DOCUMENT EXTRACT:
Smith, of New York, and Nowak, of New Jersey, were previously placed on leave pending the outcome of the investigation, Reuters reported. Jordan, of New Jersey, stopped working for JPMorgan in 2009.
In an emailed statement to FOX Business, Nowak’s attorneys said their client “has done nothing wrong.”
“It’s truly regrettable that the DOJ decided to go forward with a prosecution of Mike Nowak,” said lawyers David Meister and Jocelyn Strauber. “We look forward to representing him at trial and expect him to be fully exonerated.”
Each of the three JP Morgan employees was hit with charges of conspiracy to commit wire fraud affecting a financial institution, bank fraud, commodities fraud, price manipulation and spoofing; bank fraud; wire fraud affecting a financial institution; and conspiracy to conduct the affairs of an enterprise involved in interstate or foreign commerce through a pattern of racketeering activity, often known as RICO conspiracy, the DOJ said.
A spokesperson for JPMorgan did not immediately respond to FOX Business‘s request for comment.
“Spoofing” is the act of placing an order to buy or sell with no intention to following through on the actual order.
Smith, an executive director and trader for the metal desk, and Nowak, a managing director who headed the precious metals desk, were also each charged with one count of attempted price manipulation, one count of spoofing and one count of commodities fraud.
All three men are due to appear Monday in federal courts in New York or New Jersey.
Two other co-conspirators have already pleaded guilty in connection to the scheme.

DATASET EXTRACT:

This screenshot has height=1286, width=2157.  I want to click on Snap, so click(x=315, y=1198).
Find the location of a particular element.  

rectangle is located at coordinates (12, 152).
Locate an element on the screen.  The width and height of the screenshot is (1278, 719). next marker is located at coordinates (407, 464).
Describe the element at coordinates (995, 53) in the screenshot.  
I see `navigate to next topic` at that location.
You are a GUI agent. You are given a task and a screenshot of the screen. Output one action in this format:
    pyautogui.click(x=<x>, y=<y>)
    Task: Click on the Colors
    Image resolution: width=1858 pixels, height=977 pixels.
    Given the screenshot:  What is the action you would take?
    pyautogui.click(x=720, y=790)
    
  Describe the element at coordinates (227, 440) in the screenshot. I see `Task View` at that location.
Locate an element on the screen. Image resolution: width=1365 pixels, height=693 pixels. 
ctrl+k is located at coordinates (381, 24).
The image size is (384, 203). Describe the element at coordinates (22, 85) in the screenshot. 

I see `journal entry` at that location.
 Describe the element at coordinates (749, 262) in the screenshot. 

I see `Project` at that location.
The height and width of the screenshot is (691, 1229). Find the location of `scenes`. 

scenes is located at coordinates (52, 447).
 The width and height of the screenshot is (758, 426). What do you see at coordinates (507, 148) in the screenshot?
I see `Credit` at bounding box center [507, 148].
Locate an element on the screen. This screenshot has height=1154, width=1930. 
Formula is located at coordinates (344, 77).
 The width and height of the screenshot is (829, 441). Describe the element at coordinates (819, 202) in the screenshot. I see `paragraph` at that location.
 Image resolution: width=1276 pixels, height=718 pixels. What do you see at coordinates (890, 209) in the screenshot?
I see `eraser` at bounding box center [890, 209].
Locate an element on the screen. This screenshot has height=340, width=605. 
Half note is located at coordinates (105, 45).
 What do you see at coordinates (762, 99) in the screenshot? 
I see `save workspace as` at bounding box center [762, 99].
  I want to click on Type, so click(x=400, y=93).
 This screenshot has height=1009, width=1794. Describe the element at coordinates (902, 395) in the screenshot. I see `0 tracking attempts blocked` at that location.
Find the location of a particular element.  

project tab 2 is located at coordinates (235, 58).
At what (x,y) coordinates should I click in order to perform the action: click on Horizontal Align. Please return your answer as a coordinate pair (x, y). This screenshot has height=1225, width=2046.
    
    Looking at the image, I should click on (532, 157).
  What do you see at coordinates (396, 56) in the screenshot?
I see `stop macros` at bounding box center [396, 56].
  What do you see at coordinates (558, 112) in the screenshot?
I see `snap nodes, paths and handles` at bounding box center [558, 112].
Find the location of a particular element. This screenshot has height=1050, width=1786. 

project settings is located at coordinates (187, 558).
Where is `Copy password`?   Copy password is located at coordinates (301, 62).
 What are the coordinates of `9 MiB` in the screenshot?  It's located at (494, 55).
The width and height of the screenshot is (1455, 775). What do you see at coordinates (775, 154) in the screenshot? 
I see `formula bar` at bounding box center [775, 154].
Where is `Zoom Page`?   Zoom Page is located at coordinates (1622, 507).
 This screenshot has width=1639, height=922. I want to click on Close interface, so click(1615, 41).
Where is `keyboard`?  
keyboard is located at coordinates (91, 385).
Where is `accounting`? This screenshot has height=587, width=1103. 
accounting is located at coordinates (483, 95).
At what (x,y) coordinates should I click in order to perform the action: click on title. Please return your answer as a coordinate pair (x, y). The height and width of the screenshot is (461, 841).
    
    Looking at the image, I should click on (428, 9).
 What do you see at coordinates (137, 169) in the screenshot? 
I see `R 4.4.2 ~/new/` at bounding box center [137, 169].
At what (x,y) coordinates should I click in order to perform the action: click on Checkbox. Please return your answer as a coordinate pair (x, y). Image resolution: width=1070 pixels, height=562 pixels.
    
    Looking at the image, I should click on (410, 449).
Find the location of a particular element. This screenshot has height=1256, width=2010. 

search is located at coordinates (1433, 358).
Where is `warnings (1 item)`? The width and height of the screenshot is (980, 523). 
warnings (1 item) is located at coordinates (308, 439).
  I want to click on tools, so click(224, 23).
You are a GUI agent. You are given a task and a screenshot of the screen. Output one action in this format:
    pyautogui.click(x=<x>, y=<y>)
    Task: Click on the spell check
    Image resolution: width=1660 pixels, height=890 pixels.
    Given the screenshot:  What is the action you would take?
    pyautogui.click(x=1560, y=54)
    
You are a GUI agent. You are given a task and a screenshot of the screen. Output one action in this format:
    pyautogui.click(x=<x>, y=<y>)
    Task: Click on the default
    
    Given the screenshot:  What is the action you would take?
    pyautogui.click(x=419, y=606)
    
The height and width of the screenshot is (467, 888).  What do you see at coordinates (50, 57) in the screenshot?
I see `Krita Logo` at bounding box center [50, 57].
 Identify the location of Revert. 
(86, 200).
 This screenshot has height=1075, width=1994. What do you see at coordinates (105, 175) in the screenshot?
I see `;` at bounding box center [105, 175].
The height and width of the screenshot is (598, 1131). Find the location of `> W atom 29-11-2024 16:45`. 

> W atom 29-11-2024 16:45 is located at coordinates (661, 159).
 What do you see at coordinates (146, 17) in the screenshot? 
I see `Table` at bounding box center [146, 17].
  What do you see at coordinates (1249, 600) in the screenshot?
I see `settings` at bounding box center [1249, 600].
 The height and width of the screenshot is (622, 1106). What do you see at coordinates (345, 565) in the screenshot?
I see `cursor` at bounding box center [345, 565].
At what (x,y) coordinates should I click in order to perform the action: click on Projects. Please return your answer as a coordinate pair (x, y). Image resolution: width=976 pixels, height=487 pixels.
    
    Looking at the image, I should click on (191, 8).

TASKS TO COMPLETE:
#1 List every person named in the news excerpt about the JPMorgan charges.
#2 Print everything in the entries from the line containing "What do you see at coordinates (146, 17)" down to the end of the entries.

RESPONSES TO THE TASKS:
#1
Smith
Nowak (Mike Nowak)
Jordan
David Meister
Jocelyn Strauber

#2
 What do you see at coordinates (146, 17) in the screenshot? 
I see `Table` at bounding box center [146, 17].
  What do you see at coordinates (1249, 600) in the screenshot?
I see `settings` at bounding box center [1249, 600].
 The height and width of the screenshot is (622, 1106). What do you see at coordinates (345, 565) in the screenshot?
I see `cursor` at bounding box center [345, 565].
At what (x,y) coordinates should I click in order to perform the action: click on Projects. Please return your answer as a coordinate pair (x, y). Image resolution: width=976 pixels, height=487 pixels.
    
    Looking at the image, I should click on (191, 8).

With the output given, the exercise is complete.